======== Exercise data ========

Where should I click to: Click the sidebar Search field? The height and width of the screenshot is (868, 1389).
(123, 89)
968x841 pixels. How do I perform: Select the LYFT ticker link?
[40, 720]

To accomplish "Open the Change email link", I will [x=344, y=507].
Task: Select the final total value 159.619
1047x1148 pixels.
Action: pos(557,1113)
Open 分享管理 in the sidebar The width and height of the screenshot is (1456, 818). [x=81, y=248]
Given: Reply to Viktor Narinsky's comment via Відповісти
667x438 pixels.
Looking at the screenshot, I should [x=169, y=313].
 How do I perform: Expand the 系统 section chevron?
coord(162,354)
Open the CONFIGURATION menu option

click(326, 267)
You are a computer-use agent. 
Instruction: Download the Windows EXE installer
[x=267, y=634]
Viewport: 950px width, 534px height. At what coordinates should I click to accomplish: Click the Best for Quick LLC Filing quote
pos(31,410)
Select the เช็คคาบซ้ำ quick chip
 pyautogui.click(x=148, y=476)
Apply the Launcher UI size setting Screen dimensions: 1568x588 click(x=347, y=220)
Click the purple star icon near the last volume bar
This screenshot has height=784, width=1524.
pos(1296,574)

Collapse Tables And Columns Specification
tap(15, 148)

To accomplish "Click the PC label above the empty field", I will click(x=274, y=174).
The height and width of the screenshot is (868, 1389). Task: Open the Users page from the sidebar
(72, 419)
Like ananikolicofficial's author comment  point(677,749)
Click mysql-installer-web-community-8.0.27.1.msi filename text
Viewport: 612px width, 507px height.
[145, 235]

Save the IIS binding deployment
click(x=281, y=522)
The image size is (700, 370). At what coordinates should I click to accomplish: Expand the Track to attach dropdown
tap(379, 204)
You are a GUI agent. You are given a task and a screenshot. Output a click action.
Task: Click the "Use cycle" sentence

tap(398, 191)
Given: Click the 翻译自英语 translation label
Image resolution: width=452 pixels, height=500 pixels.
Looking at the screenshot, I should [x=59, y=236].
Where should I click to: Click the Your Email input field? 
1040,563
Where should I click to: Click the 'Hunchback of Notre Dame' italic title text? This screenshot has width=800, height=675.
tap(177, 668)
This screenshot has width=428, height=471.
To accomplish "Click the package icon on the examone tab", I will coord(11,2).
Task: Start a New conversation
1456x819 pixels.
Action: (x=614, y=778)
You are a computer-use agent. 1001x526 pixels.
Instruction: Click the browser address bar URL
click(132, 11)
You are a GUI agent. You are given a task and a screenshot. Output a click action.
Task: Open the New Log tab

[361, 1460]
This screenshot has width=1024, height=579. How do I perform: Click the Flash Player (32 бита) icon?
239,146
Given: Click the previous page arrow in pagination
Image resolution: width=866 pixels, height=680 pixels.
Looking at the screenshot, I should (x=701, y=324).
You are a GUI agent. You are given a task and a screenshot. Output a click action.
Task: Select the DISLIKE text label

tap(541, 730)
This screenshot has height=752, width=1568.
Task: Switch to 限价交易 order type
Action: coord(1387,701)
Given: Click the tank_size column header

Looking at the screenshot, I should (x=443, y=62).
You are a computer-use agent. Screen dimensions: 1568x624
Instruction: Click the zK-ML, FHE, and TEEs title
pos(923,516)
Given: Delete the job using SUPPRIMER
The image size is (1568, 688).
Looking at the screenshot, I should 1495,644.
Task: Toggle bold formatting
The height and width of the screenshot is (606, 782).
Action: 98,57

========

(What is needed): In the entries above, find the line with "from the sidebar" and the line with "Given: Click the previous", then restate word for word both of them and every line between, with nothing more.

(Written solution):
The height and width of the screenshot is (868, 1389). Task: Open the Users page from the sidebar
(72, 419)
Like ananikolicofficial's author comment  point(677,749)
Click mysql-installer-web-community-8.0.27.1.msi filename text
Viewport: 612px width, 507px height.
[145, 235]

Save the IIS binding deployment
click(x=281, y=522)
The image size is (700, 370). At what coordinates should I click to accomplish: Expand the Track to attach dropdown
tap(379, 204)
You are a GUI agent. You are given a task and a screenshot. Output a click action.
Task: Click the "Use cycle" sentence

tap(398, 191)
Given: Click the 翻译自英语 translation label
Image resolution: width=452 pixels, height=500 pixels.
Looking at the screenshot, I should [x=59, y=236].
Where should I click to: Click the Your Email input field? 
1040,563
Where should I click to: Click the 'Hunchback of Notre Dame' italic title text? This screenshot has width=800, height=675.
tap(177, 668)
This screenshot has width=428, height=471.
To accomplish "Click the package icon on the examone tab", I will coord(11,2).
Task: Start a New conversation
1456x819 pixels.
Action: (x=614, y=778)
You are a computer-use agent. 1001x526 pixels.
Instruction: Click the browser address bar URL
click(132, 11)
You are a GUI agent. You are given a task and a screenshot. Output a click action.
Task: Open the New Log tab

[361, 1460]
This screenshot has width=1024, height=579. How do I perform: Click the Flash Player (32 бита) icon?
239,146
Given: Click the previous page arrow in pagination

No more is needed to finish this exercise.